Il y a quelque temps nous avons vécu quelque chose de très émouvant. Des filles, mais aussi des garçons, avaient tricoté des écharpes, des bonnets et des gants, qu’ils nous ont montrés lors de notre visite. Nous leur avons dit: très bien, vous aurez bien chaud. Mais ils nous ont répondu que ce n’était pas pour eux, mais pour divers ­pauvres du village.
Durant les vacances d’été ces enfants ­avaient fait le ménage chez des gens âgés et malades et même une fois fait la cuisine. Eux-mêmes ne sont plus des pauvres, puisqu’ils sont au foyer!

Un travail bénévole

Notre organisation est facile à comprendre, car nous sommes une toute petite structure. Notre engagement est bénévole. Les dons sont entièrement affectés à nos projets.
Beaucoup de nos donateurs nous soutiennent de bon cœur, car ils savent que leur argent profite directement aux enfants moldaves.
Notre objectif est d’ouvrir et de faire fonctionner des foyers de jour et les structures éducatives qui s’y rattachent. Si nous poursuivons notre travail en ce sens, il est facile pour nous et nos partenaires locaux d’en avoir une vue d’ensemble, et donc de l’organiser.
La collaboration avec d’autres organisations humanitaires est souvent compliquée et nécessite une infrastructure plus lourde. C’est pourquoi nous l’évitons, afin de ne pas nous surcharger, nous et nos partenaires de l’organisation Pro Humanitas.»

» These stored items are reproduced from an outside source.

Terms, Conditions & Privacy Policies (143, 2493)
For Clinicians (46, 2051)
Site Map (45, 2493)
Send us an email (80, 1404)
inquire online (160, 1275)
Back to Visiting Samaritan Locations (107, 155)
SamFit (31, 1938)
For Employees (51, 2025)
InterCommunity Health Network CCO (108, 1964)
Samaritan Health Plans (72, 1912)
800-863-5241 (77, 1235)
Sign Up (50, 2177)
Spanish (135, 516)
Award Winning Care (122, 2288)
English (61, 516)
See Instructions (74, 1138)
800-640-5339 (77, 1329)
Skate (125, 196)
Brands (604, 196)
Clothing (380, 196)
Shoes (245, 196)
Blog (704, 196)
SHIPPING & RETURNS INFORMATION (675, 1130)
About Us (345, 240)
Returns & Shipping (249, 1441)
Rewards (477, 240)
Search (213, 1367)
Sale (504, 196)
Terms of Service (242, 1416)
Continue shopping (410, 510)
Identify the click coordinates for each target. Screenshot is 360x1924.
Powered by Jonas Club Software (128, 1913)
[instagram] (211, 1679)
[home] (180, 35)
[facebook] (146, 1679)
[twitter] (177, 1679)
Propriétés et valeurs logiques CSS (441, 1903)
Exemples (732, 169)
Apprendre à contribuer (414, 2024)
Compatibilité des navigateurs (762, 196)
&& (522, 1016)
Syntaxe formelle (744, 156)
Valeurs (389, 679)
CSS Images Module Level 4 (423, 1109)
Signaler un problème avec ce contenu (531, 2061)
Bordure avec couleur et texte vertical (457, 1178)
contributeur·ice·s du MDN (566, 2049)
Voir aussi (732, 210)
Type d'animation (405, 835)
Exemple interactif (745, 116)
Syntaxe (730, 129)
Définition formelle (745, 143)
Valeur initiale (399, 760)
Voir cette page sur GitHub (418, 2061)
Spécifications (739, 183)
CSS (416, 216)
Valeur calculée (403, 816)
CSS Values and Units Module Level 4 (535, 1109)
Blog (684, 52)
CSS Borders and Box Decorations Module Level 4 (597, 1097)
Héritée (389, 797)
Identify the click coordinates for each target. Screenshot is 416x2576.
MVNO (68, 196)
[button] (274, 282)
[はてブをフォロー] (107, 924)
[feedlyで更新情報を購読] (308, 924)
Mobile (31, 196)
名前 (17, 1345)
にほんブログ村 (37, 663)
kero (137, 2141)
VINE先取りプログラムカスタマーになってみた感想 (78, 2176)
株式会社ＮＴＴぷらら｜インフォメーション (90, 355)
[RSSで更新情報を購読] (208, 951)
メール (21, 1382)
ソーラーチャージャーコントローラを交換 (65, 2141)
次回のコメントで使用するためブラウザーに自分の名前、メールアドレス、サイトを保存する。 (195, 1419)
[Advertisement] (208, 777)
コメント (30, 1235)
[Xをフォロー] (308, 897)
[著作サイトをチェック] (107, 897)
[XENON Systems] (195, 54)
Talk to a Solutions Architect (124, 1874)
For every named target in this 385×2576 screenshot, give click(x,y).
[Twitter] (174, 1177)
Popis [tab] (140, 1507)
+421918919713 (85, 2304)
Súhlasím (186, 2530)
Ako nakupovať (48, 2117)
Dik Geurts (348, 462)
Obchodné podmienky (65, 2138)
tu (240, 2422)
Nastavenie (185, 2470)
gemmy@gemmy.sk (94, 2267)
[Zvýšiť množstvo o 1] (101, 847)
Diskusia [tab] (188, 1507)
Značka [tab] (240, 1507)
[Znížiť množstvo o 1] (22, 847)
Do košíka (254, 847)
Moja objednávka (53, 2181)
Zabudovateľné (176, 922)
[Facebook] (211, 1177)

Déclaration universelle des devoirs de l’homme

«On nous redemande sans cesse pourquoi nous avons pris cet engagement. Alors nous parlons, outre de nos devoirs de chrétiens, de la Déclaration universelle des devoirs de l’homme.
Nous connaissons tous la Déclaration universelle des droits de l’homme.
Mais l’article 19 de la Déclaration universelle des devoirs de l’homme revêt pour nous une importance particulière:
‹Tous ceux qui disposent de moyens suffisants ont le devoir de faire des efforts véri­tables pour vaincre la pauvreté, la malnutrition, l’ignorance et les inégalités. Partout dans le monde ils doivent soutenir un développement durable qui garantisse à tous les êtres humains leur dignité, leur liberté, leur sécurité et la justice.› Ne faudrait-il pas engager une nouvelle réflexion sur nos devoirs humains?»    •

Davantage de photos et d’informations sur notre site: www.help-for-children.ch

(Traduit par M.M., révisé par Horizons et débats)


Bunvolentia – les foyers de jour pour enfants en Moldavie

Depuis 2005 les foyers de jour pour enfants Bunvolentia fonctionnent en Moldavie grâce à une collaboration entre l’organisation moldave Pro Humanitas et l’organisation caritative suisse Help for Children (HCN). Ils sont maintenant au nombre de 12. L’un d’entre eux comprend un foyer familial et un foyer de jour.
Les communes choisies s’engagent à fournir plusieurs pièces claires, propres et ensoleillées et à se charger des frais d’électricité et de chauffage. Des pédagogues, des cuisinières ainsi que des couturières, des menuisiers et des bou­langers prennent en charge des groupes de 20 à 25 enfants choisis par les services sociaux du village et leur donnent un en­seignement. HCN prend en charge tous les salaires, les frais de nourriture et de formation, matériel pour les travaux pratiques etc.
Pro Humanitas, notre partenaire local, contrôle chaque mois les dépenses, accompagne les travaux, tient des listes d’enfants et de collaborateurs. Les enfants reçoivent un solide repas de midi, sont encadrés pour leurs devoirs et ­peuvent ensuite s’adonner à diverses activités manuelles (bricolage et travaux manuels, couture et menuiserie), approfondir leur savoir-faire en langues, danse ou aux échecs, ou tout simplement jouer. Le budget mensuel d’un foyer de jour s’élève environ à 650 ou 700 euros, soit 1,70 franc suisse par enfant et par jour.
Au-delà de la prise en charge de l’enfant, l’accent est mis sur sa formation, surtout en ce qui concerne les plus âgés. Dans deux villages nous avons déjà installé des boulangeries. De plus divers petits ateliers de menuiserie et couture ainsi qu’un salon de coiffure ont été créés.